■ TEXTAUSZUG
======

Ereignisse aus dem Jahr 2015

Am 7. Februar 2015 jährte sich der „Ehren“-Mord an Hatun Sürücü zum zehnten Mal. Hatun Sürücü war 2005 mit nur 23 Jahren von ihrem jüngeren Bruder auf offener Straße in Berlin-Tempelhof erschossen worden. Sie wollte ein freies und selbstbestimmtes Leben führen und hat damit bewusst gegen die strengen Regeln und tradierten Ehrvorstellungen ihrer Familie verstoßen. Durch den Mord wollte der Täter die Ehre der Familie retten.

Anlässlich des 10. Todestages organisierte der Berliner Arbeitskreis gegen Zwangsverheiratung, dem auch TERRE DES FEMMES angehört, am Vortag des Gedenktages die Veranstaltung „NEIN zu Gewalt im Namen der Ehre“. Im Rathaus Schöneberg wurde auf die Aktualität von „Ehren“-Morden aufmerksam gemacht, indem u.a. Betroffene von sich und ihrem Kampf um ein selbstbestimmtes Leben berichteten. Daneben wurden die Zahlen der aktuellen berlinweiten Befragung (PDF-Datei) zu Zwangsverheiratungen präsentiert.

TERRE DES FEMMES-Referentin Monika Michell bei ihrer Rede. Foto: © TERRE DES FEMMES TERRE DES FEMMES-Referentin Monika Michell bei ihrer Rede.
Foto: © TERRE DES FEMMES
Wie bereits in den zehn Jahren zuvor, nahmen wir auch diese Jahr an der Kundgebung am eigentlichen Todestag Hatun Sürücüs, dem 7. Februar, in der Nähe des Tatortes in Berlin-Tempelhof teil und legten Blumen am Gedenkstein nieder. Gemeinsam gedachten über 100 Menschen an die Ermordung der jungen Frau. Neben der Bezirksbürgermeisterin Angelika Schöttler und der Senatorin für Arbeit, Integration und Frauen, Dilek Kolat, hielt auch TERRE DES FEMMES-Referentin Monika Michell für den Berliner Arbeitskreis gegen Zwangsverheiratung eine kurze Ansprache.

Der 7. Februar bleibt auch weiterhin ein wichtiger Aktionstag für TERRE DES FEMMES. Wir werden die Erinnerung an das Schicksal von Frauen, die Opfer von Ehrverbrechen wurden, wach halten, auf die Aktualität des Themas hinweisen und eine Verbesserung des Schutzes der Mädchen und jungen Frauen einfordern. Diese Brisanz wurde auch durch die traurige Tatsache deutlich, dass einige Tage vor der Gedenkveranstaltung die Deutsche mit pakistanischen Eltern, Lareeb K., im Namen der Ehre von ihrem Vater erwürgt worden war.

======

■ AUFGABEN
(a) Aus welchem Grund wurde Hatun Sürücü laut dem Textauszug getötet? Antworten Sie in ein bis drei Sätzen.
(b) Schreiben Sie aus dem Textauszug die Stelle ab, die mit den Worten „Der 7. Februar“ beginnt, und hören Sie nach „erwürgt worden war.“ auf.

■ DATENEINTRÄGE
======

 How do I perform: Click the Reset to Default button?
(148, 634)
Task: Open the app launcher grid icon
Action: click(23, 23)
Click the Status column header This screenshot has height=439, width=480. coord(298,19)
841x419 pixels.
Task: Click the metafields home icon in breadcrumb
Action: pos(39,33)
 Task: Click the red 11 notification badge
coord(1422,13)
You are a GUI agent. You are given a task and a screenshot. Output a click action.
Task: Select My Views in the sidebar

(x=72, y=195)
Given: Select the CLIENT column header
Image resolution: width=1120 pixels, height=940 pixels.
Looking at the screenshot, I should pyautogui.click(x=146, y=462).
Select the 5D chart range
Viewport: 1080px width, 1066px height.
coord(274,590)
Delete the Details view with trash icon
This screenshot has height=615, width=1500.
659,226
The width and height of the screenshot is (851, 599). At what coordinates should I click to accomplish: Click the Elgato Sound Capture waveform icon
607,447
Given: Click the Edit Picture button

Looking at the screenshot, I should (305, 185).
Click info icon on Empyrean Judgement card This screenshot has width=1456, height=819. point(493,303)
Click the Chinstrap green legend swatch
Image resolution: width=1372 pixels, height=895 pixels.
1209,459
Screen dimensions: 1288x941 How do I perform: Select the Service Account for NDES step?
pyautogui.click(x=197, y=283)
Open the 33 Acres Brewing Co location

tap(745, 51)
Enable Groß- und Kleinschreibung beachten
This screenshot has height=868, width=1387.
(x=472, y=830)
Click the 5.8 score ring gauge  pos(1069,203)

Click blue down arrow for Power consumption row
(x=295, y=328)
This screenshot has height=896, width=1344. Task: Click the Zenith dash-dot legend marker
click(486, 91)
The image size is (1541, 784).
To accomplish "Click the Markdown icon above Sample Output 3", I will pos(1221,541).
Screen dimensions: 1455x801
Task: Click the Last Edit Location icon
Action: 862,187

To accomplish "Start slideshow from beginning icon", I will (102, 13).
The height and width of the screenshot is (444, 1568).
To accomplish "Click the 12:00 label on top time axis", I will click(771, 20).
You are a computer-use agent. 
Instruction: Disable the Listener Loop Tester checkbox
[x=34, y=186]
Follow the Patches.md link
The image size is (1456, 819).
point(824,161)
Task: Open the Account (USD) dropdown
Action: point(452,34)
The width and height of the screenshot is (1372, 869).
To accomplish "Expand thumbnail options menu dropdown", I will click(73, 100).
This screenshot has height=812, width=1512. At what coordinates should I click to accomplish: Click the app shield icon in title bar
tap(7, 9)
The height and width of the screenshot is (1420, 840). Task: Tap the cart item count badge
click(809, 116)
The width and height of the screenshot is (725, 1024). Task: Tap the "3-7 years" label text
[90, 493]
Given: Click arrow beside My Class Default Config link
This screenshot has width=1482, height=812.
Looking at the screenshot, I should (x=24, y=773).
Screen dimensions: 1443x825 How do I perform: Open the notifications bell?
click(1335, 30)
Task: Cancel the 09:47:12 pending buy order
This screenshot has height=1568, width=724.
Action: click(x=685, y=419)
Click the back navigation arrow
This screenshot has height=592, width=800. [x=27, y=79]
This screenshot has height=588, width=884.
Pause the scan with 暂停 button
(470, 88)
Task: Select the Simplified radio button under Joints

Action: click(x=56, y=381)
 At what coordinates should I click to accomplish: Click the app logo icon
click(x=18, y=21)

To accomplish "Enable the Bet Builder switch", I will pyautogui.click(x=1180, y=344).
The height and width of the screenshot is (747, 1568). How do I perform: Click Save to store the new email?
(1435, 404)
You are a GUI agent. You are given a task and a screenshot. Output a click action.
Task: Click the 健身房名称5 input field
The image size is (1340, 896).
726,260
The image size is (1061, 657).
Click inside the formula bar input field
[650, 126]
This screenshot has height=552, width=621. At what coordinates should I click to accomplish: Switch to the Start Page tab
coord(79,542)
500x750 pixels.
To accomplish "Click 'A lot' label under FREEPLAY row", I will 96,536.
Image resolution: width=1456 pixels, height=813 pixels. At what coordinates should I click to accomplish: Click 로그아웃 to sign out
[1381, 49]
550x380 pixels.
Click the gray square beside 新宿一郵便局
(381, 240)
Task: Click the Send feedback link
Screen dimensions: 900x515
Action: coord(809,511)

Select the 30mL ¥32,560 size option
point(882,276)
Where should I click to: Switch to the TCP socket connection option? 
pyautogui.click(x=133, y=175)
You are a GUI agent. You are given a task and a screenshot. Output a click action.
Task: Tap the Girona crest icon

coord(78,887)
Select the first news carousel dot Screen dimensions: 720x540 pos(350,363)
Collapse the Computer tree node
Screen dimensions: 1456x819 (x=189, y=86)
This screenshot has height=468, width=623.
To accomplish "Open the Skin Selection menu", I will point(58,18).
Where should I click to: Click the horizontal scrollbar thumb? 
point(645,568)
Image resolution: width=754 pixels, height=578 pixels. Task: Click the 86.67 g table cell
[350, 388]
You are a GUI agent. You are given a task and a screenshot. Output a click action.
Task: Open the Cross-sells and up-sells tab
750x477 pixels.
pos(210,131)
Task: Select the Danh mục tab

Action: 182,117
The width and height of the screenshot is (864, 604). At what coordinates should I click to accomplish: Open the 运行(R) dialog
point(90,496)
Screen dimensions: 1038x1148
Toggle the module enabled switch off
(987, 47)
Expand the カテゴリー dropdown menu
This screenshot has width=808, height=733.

======

■ LÖSUNGEN
(a) Sie wollte ein freies und selbstbestimmtes Leben führen und verstieß damit bewusst gegen die strengen Regeln und tradierten Ehrvorstellungen ihrer Familie. Ihr jüngerer Bruder wollte durch den Mord die Ehre der Familie retten.

(b)
Der 7. Februar bleibt auch weiterhin ein wichtiger Aktionstag für TERRE DES FEMMES. Wir werden die Erinnerung an das Schicksal von Frauen, die Opfer von Ehrverbrechen wurden, wach halten, auf die Aktualität des Themas hinweisen und eine Verbesserung des Schutzes der Mädchen und jungen Frauen einfordern. Diese Brisanz wurde auch durch die traurige Tatsache deutlich, dass einige Tage vor der Gedenkveranstaltung die Deutsche mit pakistanischen Eltern, Lareeb K., im Namen der Ehre von ihrem Vater erwürgt worden war.